Common Examiner Follow-Up Questions
"What is the difference between a delusion and an overvalued idea?"
"A delusion is a fixed, false, unshakeable belief that is out of keeping with the patient's cultural and religious background, maintained despite evidence to the contrary, and not amenable to reasoned argument. An overvalued idea is an intensely held belief that dominates the person's thinking and can cause significant distress or behavioural change, but is not completely unshakeable — the person retains some capacity to consider alternative views."
"The patient reports hearing voices — what questions would you ask next?"

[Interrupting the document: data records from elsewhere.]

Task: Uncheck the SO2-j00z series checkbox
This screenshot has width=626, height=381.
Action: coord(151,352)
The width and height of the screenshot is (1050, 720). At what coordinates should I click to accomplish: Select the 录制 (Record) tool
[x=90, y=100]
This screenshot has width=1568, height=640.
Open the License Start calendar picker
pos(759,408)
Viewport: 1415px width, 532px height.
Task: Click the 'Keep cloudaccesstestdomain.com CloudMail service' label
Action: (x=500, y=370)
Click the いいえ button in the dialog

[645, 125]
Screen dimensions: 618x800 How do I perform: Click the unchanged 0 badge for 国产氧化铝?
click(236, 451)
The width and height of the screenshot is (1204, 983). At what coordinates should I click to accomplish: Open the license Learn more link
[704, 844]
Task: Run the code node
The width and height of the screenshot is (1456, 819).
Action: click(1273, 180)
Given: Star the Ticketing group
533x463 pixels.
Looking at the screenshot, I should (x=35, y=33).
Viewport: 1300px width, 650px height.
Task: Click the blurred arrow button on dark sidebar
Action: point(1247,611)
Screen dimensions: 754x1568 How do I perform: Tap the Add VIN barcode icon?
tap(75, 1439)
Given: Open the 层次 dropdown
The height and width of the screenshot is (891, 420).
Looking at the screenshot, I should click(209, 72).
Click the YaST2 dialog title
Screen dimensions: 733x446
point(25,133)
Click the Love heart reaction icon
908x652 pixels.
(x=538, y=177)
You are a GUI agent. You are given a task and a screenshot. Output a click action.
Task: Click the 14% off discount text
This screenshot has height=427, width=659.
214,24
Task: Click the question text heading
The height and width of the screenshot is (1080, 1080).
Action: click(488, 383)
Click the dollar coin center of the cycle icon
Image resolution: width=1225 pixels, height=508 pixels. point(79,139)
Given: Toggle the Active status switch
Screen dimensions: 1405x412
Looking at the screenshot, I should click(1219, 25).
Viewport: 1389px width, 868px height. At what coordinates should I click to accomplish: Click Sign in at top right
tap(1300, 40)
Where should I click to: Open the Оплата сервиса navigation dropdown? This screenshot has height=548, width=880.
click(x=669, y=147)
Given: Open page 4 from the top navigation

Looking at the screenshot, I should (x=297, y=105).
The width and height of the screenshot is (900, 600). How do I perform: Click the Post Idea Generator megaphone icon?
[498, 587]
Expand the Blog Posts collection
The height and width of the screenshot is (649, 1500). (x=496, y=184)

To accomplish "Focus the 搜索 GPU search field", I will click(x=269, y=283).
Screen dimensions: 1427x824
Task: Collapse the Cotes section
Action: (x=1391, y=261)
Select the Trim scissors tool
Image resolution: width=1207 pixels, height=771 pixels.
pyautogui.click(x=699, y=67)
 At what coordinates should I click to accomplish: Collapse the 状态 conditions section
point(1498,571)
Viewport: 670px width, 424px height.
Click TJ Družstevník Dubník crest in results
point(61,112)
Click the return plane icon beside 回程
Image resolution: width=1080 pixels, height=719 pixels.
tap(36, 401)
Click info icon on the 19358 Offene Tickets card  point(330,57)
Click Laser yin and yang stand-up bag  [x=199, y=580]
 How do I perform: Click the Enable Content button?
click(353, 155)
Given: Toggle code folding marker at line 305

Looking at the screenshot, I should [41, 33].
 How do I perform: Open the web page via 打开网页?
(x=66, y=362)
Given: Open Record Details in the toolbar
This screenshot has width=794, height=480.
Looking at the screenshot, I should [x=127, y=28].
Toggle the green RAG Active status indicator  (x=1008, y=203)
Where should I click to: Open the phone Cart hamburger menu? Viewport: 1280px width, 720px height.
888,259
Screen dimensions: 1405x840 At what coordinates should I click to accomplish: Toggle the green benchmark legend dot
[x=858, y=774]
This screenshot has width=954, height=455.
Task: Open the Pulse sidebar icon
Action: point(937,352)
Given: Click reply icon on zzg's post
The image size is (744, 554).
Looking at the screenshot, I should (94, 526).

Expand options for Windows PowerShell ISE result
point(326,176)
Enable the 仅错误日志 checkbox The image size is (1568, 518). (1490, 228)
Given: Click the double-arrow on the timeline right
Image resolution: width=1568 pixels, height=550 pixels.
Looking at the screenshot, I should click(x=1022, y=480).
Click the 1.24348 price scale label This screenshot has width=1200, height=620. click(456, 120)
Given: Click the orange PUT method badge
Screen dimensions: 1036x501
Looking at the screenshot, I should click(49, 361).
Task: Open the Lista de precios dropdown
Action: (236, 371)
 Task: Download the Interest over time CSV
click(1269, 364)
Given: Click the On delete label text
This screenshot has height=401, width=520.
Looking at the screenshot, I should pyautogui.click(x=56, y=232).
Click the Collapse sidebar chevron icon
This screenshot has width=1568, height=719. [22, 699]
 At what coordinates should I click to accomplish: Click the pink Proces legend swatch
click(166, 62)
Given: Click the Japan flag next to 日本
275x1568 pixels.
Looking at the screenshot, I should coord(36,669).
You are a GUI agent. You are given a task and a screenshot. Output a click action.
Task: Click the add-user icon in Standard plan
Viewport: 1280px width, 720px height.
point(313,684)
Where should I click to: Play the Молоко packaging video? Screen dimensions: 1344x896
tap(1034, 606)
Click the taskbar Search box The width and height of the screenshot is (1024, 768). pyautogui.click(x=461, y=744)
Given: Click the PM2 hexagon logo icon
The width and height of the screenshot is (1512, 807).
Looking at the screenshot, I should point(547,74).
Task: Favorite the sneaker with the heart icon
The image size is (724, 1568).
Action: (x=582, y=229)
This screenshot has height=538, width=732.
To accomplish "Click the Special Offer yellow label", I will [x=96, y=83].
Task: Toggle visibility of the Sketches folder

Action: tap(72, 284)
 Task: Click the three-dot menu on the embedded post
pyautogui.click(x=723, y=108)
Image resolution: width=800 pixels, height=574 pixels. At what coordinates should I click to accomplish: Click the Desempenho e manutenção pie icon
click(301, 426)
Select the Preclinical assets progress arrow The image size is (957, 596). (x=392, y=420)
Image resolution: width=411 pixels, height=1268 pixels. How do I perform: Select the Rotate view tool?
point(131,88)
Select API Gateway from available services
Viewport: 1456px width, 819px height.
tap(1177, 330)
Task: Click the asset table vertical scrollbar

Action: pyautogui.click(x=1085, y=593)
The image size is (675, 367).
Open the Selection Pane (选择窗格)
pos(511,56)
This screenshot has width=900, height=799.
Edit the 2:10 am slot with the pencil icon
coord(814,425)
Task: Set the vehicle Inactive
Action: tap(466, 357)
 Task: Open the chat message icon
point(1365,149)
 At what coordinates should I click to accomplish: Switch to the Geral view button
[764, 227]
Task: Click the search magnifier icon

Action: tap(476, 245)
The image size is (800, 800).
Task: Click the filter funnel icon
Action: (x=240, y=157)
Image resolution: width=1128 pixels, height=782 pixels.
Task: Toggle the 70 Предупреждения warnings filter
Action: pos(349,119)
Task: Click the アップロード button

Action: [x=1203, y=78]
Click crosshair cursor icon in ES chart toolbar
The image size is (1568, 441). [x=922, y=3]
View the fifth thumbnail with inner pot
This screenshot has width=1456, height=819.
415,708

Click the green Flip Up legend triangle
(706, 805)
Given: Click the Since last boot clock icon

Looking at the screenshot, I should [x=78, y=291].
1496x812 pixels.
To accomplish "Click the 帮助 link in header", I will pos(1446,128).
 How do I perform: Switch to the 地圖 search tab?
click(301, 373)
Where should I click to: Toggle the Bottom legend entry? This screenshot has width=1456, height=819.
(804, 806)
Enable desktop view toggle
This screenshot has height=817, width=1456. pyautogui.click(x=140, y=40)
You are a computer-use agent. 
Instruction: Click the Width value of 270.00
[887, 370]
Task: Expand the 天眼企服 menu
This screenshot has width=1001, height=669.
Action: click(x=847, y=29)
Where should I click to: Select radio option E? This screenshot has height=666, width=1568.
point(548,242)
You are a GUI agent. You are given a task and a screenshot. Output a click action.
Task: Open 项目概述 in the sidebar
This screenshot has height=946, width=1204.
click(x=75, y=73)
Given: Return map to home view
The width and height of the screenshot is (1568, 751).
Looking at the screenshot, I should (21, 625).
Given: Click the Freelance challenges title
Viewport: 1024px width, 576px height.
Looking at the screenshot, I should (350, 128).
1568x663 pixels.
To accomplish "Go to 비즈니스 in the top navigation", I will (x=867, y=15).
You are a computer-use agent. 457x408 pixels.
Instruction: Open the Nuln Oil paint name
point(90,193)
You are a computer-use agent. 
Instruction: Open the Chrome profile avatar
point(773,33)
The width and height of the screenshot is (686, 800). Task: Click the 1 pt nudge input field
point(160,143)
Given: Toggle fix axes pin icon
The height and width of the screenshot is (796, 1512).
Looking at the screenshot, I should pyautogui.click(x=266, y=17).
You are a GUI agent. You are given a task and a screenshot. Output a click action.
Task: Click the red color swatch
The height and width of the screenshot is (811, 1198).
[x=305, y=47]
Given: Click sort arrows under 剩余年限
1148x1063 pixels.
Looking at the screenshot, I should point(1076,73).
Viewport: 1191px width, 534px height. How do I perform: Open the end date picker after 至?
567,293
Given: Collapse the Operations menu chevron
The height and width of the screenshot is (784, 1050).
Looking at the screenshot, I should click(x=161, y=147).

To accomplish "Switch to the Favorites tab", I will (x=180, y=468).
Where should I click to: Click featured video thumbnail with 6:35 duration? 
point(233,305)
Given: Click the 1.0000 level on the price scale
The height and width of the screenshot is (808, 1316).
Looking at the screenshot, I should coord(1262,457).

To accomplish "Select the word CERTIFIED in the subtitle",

"I would characterise the hallucinations fully: how many voices, male or female, familiar or unfamiliar, what they say, whether they speak in the second or third person, whether they comment on actions or discuss the patient in the third person (First Rank Symptoms of schizophrenia), and critically — whether they are command hallucinations telling the patient to harm themselves or others, as this is a direct safety concern."